TASK TO CARRY OUT - A faithful transcription of all the records is required.

LISTED ENTRIES -
'''

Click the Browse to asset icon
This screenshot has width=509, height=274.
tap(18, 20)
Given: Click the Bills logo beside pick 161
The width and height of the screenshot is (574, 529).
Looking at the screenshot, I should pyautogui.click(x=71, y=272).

'''

EXERCISE RESPONSE -
Click the Browse to asset icon
This screenshot has width=509, height=274.
tap(18, 20)
Given: Click the Bills logo beside pick 161
The width and height of the screenshot is (574, 529).
Looking at the screenshot, I should pyautogui.click(x=71, y=272).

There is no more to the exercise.